Americans in poverty are a shifting population

Public dependence isn’t a permanent condition, although we often talk about people in need of government aid as if they constitute some kind of fixed class — as if welfare recipients have always needed welfare, as if the families on food stamps today are exactly the same ones on food stamps a decade ago.

The reality is that Americans who need government aid, like Americans living below the poverty line, represent a shifting population. A parent who loses his job — and the health care that came with it — may need to rely on Medicaid temporarily. A graduate who can’t find more than part-time work right out of school may need food stamps until she does.

That’s not to say that everyone meets this model. But it’s hard to sweep people enrolled in these programs into some category wholly apart from the rest of us — because many who needed help in the past don’t necessarily today or won’t tomorrow. Who’s poor changes with time and circumstance. And their ranks swell and shrink with the health of the economy.

This point is clear in a report the Census Bureau just released on who participates in the country’s major means-tested programs: Medicaid, food stamps, housing assistance, welfare and Supplemental Security Income (which is meant to help the elderly and disabled). Census’ Survey of Income and Program Participation tracks people over time, and so it’s possible to see what happens to those enrolled one year in a program a year or two later.

This new data follows participation from 2009 to 2012. And it reveals, across those four years, that the vast majority of people receiving welfare — about 63 percent — participated in the Temporary Assistance for Needy Families program for cumulatively less than 12 months. Less than 10 percent were enrolled in the program for most of that time.
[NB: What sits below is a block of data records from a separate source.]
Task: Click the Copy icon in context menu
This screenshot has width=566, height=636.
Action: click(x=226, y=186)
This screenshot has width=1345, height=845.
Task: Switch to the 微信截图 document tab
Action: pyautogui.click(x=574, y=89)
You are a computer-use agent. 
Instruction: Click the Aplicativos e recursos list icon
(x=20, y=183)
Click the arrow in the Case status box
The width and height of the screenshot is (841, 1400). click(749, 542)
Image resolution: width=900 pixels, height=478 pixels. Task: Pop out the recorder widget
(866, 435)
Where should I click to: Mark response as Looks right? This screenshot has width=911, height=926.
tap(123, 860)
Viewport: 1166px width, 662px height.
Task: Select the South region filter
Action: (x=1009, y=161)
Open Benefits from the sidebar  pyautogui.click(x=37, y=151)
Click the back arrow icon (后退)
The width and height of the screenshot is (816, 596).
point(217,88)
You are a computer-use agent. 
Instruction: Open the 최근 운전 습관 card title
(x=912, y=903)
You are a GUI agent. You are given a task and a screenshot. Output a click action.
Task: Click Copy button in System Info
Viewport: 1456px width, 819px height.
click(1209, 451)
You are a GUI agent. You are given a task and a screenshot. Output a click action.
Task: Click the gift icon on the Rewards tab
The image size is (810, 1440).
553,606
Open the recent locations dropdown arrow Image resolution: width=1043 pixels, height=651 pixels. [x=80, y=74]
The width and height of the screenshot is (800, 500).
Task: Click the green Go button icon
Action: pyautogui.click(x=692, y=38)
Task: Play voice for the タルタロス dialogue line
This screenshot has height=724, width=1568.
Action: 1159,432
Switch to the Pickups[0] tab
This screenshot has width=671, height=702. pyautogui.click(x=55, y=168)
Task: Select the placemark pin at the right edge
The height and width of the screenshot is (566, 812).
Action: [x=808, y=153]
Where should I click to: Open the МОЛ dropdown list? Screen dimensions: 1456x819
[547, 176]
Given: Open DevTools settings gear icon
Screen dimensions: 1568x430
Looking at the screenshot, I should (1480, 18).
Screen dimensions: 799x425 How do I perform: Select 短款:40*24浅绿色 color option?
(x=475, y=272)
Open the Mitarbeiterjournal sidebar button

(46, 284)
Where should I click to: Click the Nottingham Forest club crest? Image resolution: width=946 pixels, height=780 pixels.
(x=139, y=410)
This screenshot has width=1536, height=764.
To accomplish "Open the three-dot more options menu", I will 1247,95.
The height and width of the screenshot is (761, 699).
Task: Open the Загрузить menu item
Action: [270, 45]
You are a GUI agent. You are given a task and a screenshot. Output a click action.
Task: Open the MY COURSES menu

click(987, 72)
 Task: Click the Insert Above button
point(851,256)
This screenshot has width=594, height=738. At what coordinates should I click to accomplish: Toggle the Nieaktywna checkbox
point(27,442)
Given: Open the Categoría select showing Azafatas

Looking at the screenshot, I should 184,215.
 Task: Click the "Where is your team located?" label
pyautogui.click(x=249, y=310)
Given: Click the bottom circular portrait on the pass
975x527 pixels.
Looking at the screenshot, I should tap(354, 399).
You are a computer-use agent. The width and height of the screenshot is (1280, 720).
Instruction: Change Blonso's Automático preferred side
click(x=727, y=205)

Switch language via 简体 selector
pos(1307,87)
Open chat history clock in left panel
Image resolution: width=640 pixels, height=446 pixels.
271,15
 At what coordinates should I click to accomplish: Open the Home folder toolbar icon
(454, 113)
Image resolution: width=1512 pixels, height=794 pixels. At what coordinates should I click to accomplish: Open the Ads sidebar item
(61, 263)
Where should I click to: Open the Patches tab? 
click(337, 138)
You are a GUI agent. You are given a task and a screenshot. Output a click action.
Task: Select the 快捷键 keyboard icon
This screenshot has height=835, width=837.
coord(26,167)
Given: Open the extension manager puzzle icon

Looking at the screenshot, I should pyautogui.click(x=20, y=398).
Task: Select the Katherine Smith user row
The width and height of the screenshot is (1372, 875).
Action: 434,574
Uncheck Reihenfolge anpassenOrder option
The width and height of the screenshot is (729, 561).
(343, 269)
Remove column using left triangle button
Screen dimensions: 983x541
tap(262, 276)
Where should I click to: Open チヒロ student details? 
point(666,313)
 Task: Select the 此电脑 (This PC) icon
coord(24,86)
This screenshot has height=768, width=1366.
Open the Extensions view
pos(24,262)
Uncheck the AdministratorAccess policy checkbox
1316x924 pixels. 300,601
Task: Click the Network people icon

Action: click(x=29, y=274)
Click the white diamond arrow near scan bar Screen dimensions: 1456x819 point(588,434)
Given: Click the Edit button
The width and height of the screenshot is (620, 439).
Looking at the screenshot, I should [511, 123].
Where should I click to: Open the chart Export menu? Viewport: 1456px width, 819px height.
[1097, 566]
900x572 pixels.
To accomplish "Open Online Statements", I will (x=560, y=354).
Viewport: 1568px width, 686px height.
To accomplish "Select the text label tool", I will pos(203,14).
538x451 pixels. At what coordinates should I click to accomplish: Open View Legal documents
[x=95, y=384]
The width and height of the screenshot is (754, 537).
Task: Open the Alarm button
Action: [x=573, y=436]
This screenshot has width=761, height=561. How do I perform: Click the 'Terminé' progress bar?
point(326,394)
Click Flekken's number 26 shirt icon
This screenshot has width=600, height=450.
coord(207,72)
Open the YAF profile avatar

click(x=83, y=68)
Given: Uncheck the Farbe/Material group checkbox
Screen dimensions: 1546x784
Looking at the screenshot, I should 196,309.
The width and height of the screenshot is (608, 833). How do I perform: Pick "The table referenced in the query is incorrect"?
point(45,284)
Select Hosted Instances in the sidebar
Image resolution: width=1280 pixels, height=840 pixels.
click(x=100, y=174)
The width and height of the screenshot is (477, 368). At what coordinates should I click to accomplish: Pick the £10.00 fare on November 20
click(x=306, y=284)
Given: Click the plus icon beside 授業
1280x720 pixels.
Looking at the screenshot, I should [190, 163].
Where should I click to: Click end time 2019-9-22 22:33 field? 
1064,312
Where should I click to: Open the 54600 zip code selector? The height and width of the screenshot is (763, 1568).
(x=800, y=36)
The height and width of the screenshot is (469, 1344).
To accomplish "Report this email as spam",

Similarly, about a third of people using food stamps and Medicaid were what the Census would consider “short-term program participants.” And the same is true of about a quarter of people getting housing assistance.

This means that sizable shares of people moved out of these programs within a year of needing them (or that they needed them for stretches that amounted to less than a year over a four-year period). And this reflects a particularly rough stretch in the economy at the end of the recession.

At any given month in 2012, just 1 percent of the U.S. population was relying, for example, on welfare, the program that’s drawn particular scrutiny of late.

This picture doesn’t negate the reality that many people do get mired in poverty for years at a time, even whole generations. And some groups — blacks, female-headed households, adults with less than a high school diploma — are particularly likely to need these programs for longer stretches of time. But it’s also true that many of the people who’ve needed a safety net have used it only temporarily — and that some taxpayers who support it now will likely need it in the future.